▸ **Selected excerpt**
Given the shared enormity that was living through the pandemic at its seeming peak throughout 2020 and 2021, it’s a surprise that few films have actually addressed it in a manner that’s relatable for audiences. Whilst films are an escape, it’s a reality that can’t forever be ignored, and co-writer/director/star Jesús Lloveras manages to infuse both mentalities in Ibiza Blue, a beautiful, aching drama that subtly incorporates COVID without leaning on it as a plot device.
The isolation that came with lockdowns and that yearning for connection is explored through the relationship of Julio (Gonzalo Bouza) and Carlos (Lloveras), who after a tragedy befell Julio – this opening up the film with a sombre tone – disconnected from one another. Experiencing his own trauma too, Carlos takes up from mainland Spain to the idyllic Ibiza, where Julio has settled comfortably into the life of a handyman, living in a seaside trailer; the two finding each other again in the hope of rediscovering their friendship without the distraction of the outside world – something now all too familiar.
As Julio goes about his work day, Carlos sets his sights on training his body and mind for a 9.5 kilometre swim over a stretch to a neighbouring island – something that holds more of a sentimental value than we are initially privy to. Both of their individual journeys align them with Alba (Alicia Lorente), a tourist similarly escaping her own woes, though they are ultimately unaware of their shared connection. Both men meet her in natural, unforced circumstances – Julio helping her in a professional capacity, Carlos innocently swimming up to her on a secluded beach – and she falls for each of them in differing manners.

▸ **Data extract**

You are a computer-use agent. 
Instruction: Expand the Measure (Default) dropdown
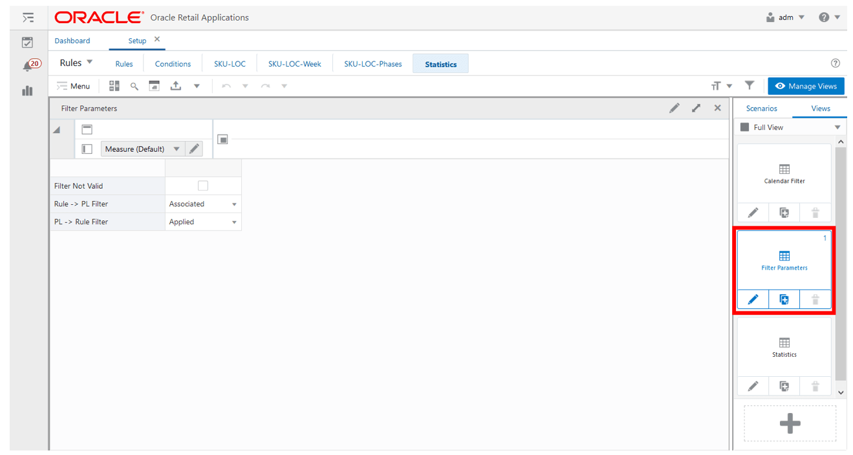pyautogui.click(x=177, y=148)
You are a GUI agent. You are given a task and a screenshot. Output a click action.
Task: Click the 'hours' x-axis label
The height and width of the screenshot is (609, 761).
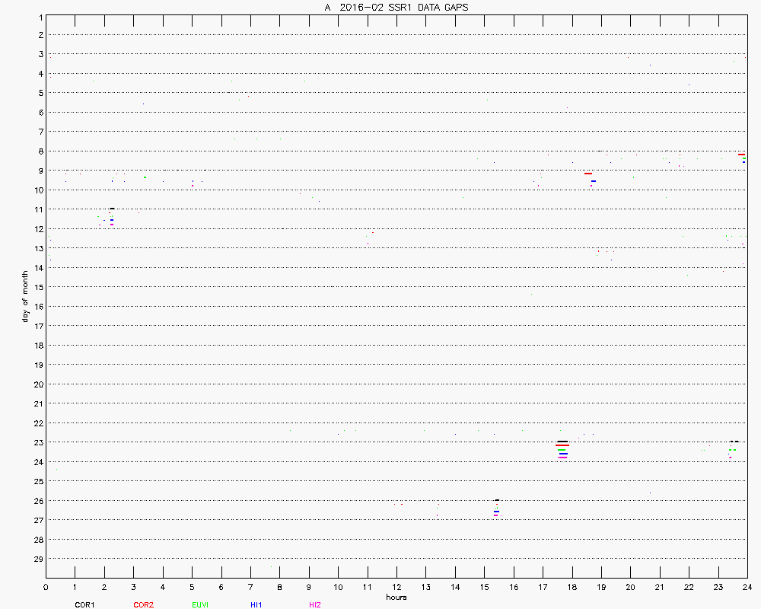[x=396, y=597]
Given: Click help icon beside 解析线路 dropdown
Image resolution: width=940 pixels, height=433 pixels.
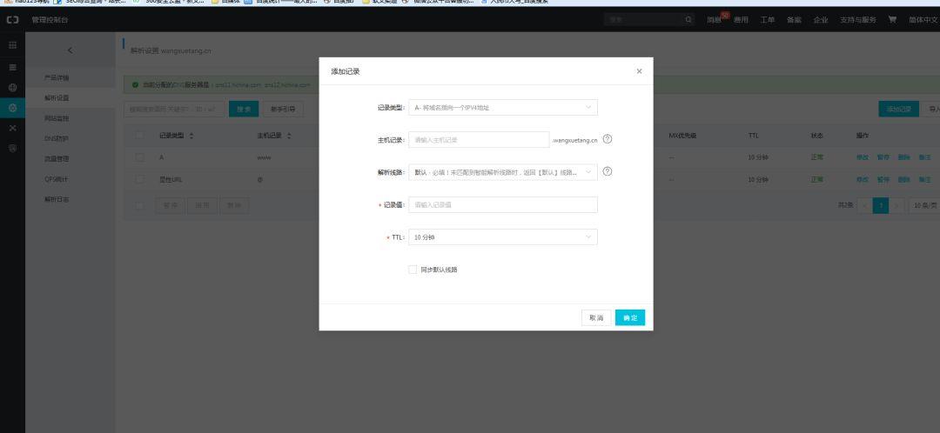Looking at the screenshot, I should 608,171.
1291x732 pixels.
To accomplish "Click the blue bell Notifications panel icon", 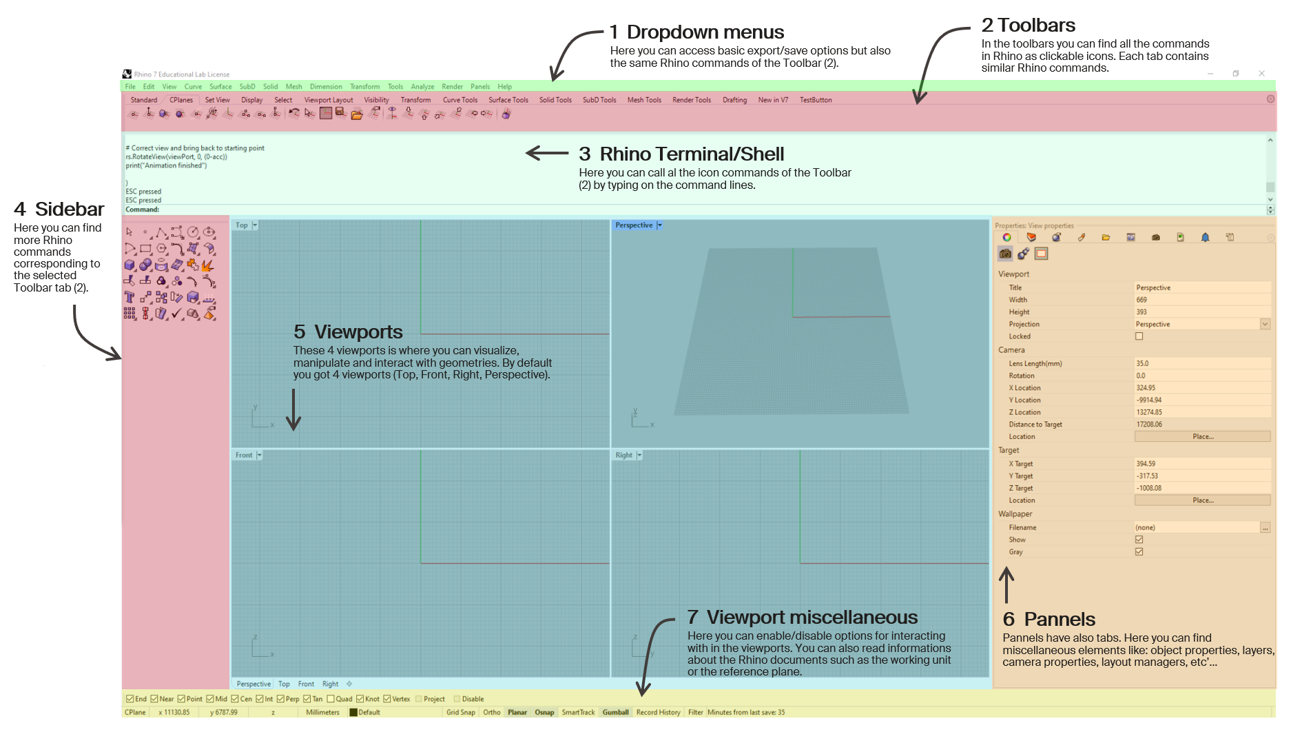I will 1205,237.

▸ **Problem statement**
Carry on the Ibiza Blue review from after its last sentence. The rows have nothing to do with the review of Ibiza Blue.

▸ **Exercise output**
Given how quiet the movie is in terms of its ensemble, it makes sense that Alba, Carlos and Julio would all keep to themselves regarding their new found relationships. The idea of finding a new person to connect with in a time where it was no longer something being taken for granted means Alba’s unintentional secrecy to both Carlos and Julio is justified, and though Julio alludes to meeting a woman and enjoying her company, Carlos has no reason to think it’s the very same that he has been privately entertaining. Naturally the eventual realisation of who they all are to each other is a moment that erupts with a certain ferocity, but Lloveras’s script (co-written with Joan Lloveras Mora) remains poetic and mature in how they handle such a situation; dramatic, yes, but all sound within their reasoning.
Strikingly captured – it really is so refreshing to see Ibiza presented in a more natural light than its party atmosphere often suggests – and tenderly emotional without adhering to manipulative tactics, Lloveras has crafted something genuinely beautiful and affirming with Ibiza Blue. Turning the disadvantage of a time period where travel and substantial interaction was a challenge into an intimate study, allowing these broken humans to find themselves through the relationships they didn’t know they needed, furthers his lyrical prowess as a storyteller.